··· MATERIAL PROVIDED
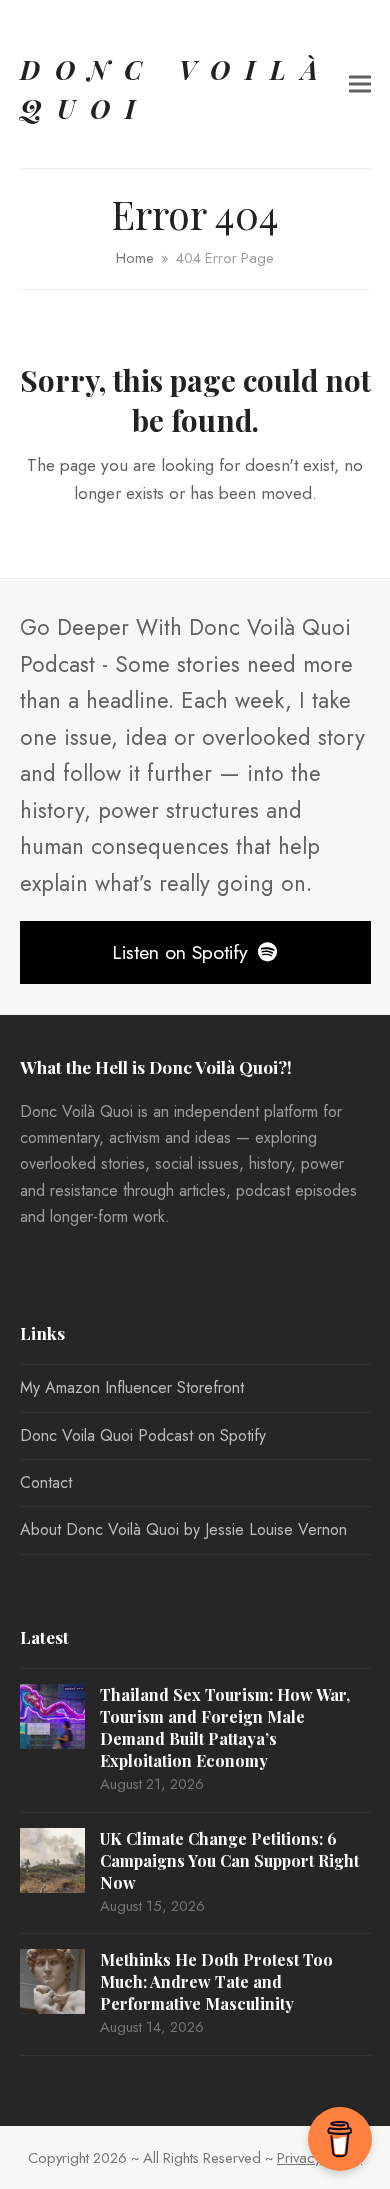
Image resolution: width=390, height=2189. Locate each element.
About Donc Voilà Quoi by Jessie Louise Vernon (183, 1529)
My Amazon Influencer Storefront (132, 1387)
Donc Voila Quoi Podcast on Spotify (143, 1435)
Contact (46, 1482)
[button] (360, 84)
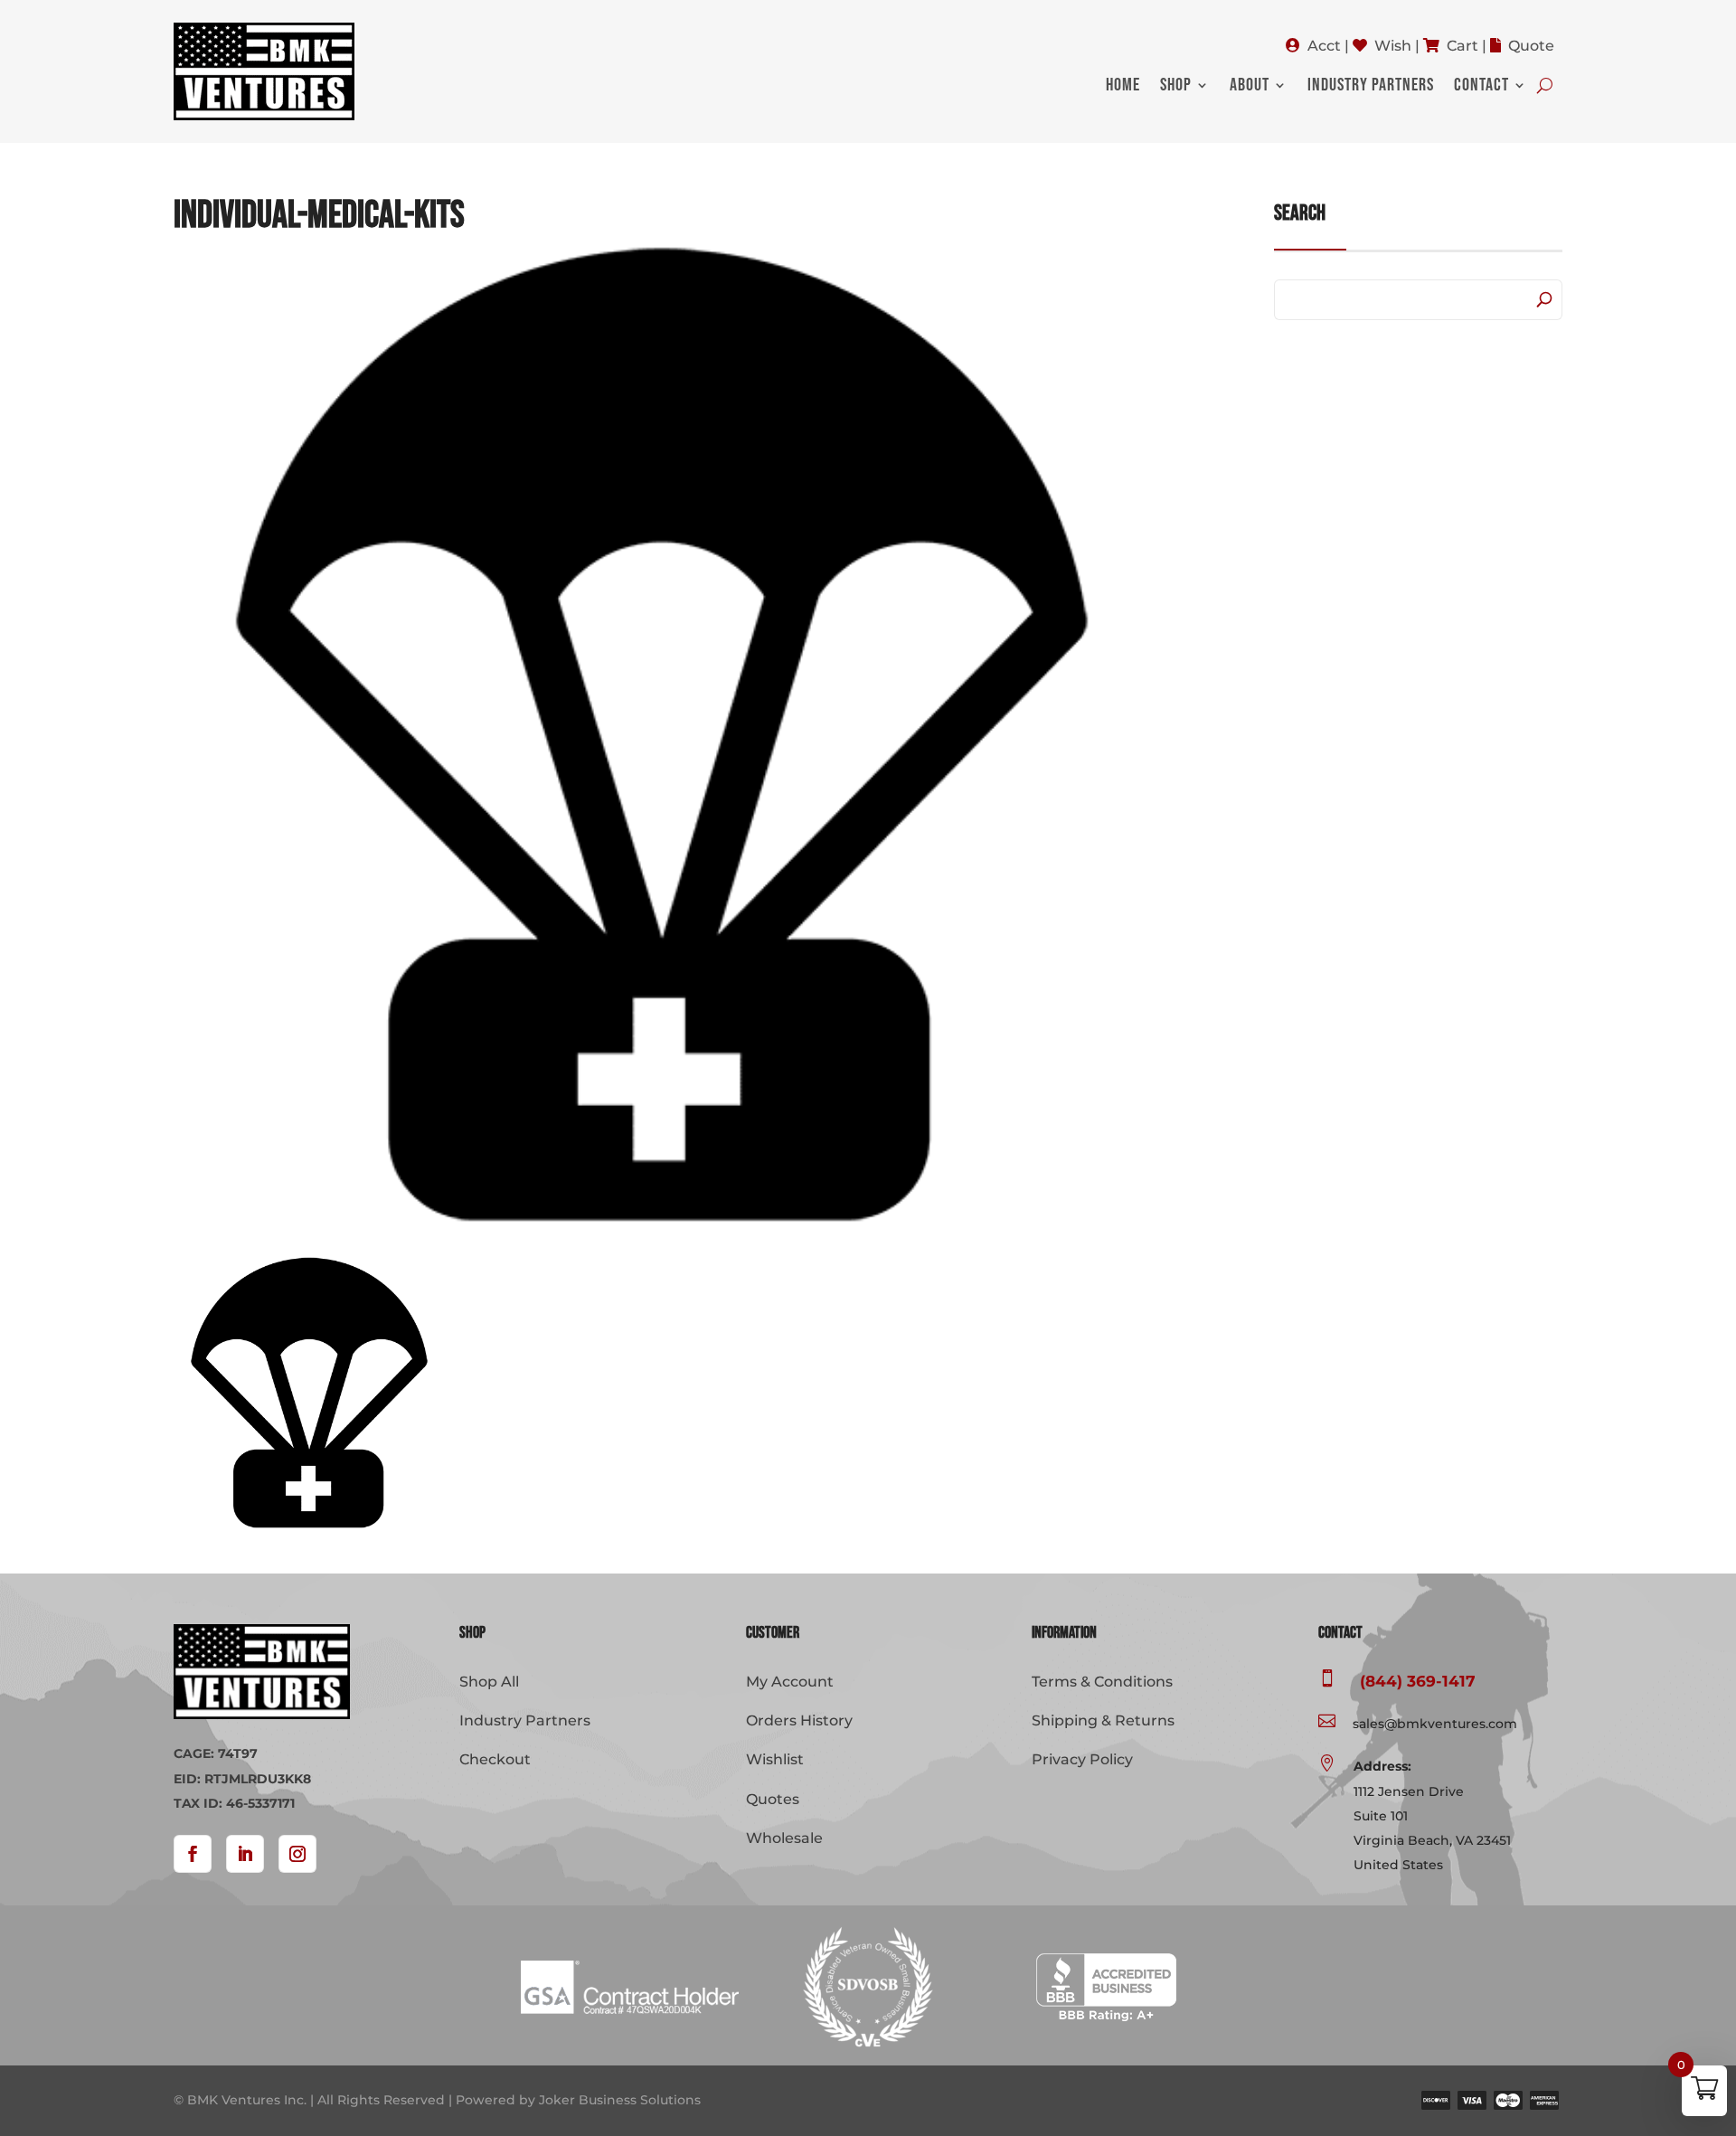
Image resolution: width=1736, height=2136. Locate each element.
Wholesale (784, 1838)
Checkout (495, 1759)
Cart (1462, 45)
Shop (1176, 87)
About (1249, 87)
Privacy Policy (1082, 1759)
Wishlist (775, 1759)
······
··· MATERIAL PROVIDED
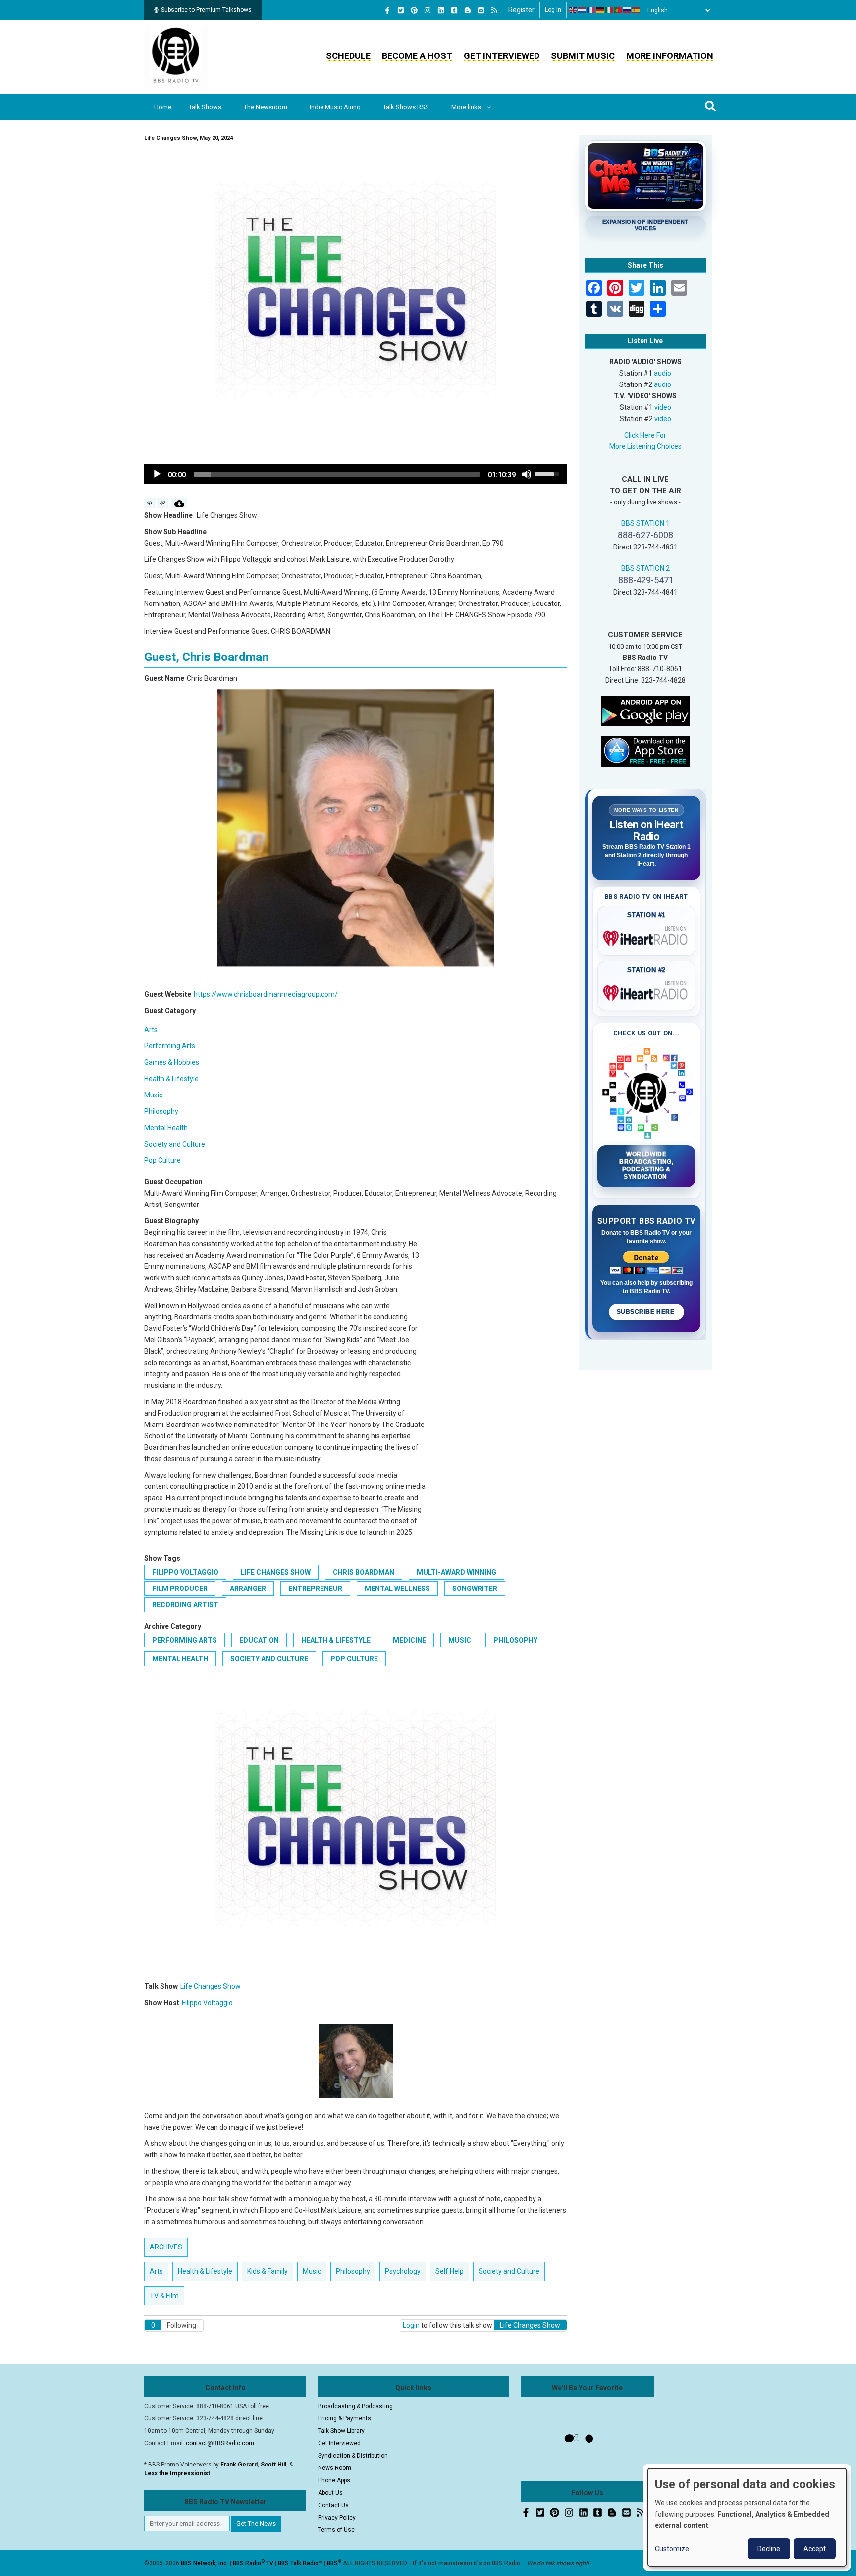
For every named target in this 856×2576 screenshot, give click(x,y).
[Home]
······
··· MATERIAL PROVIDED
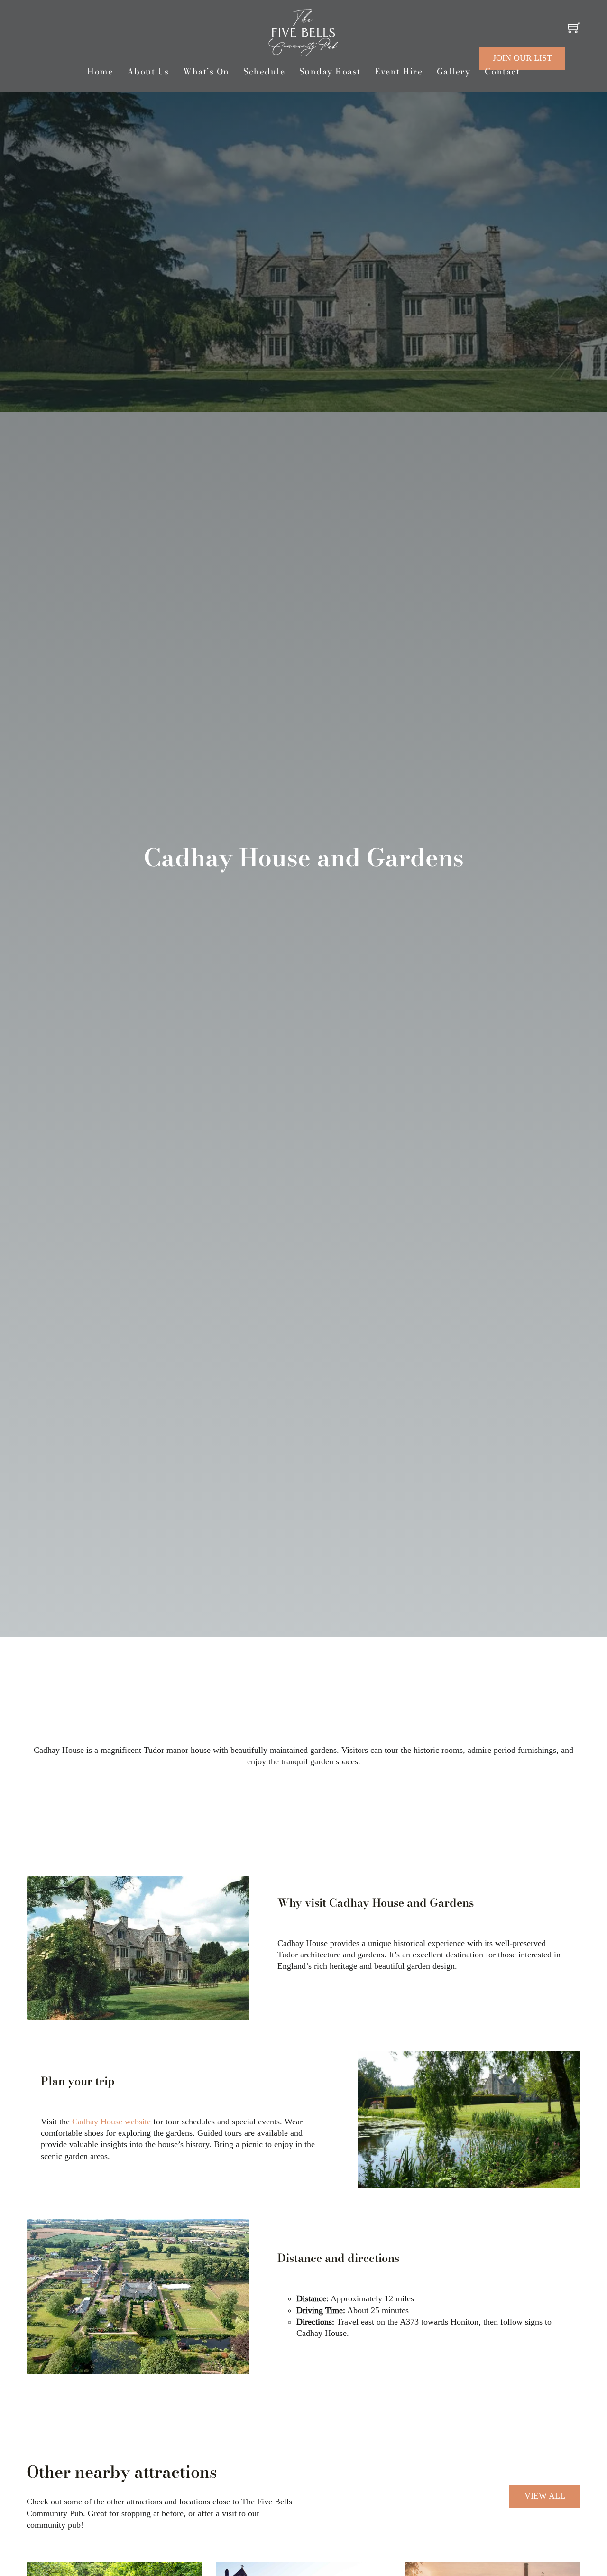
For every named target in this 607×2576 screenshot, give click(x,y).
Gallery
······
[WHAT THE EXERCISE ASKS] All that is wanted is a faithful reproduction of the line above with "Image resolution: width=390, height=2189.", the line with "[button] (360, 84)", and every line in between.

[SOLUTION FOR THIS EXERCISE]
Image resolution: width=390, height=2189. Locate each element.
About Donc Voilà Quoi by Jessie Louise Vernon (183, 1529)
My Amazon Influencer Storefront (132, 1387)
Donc Voila Quoi Podcast on Spotify (143, 1435)
Contact (46, 1482)
[button] (360, 84)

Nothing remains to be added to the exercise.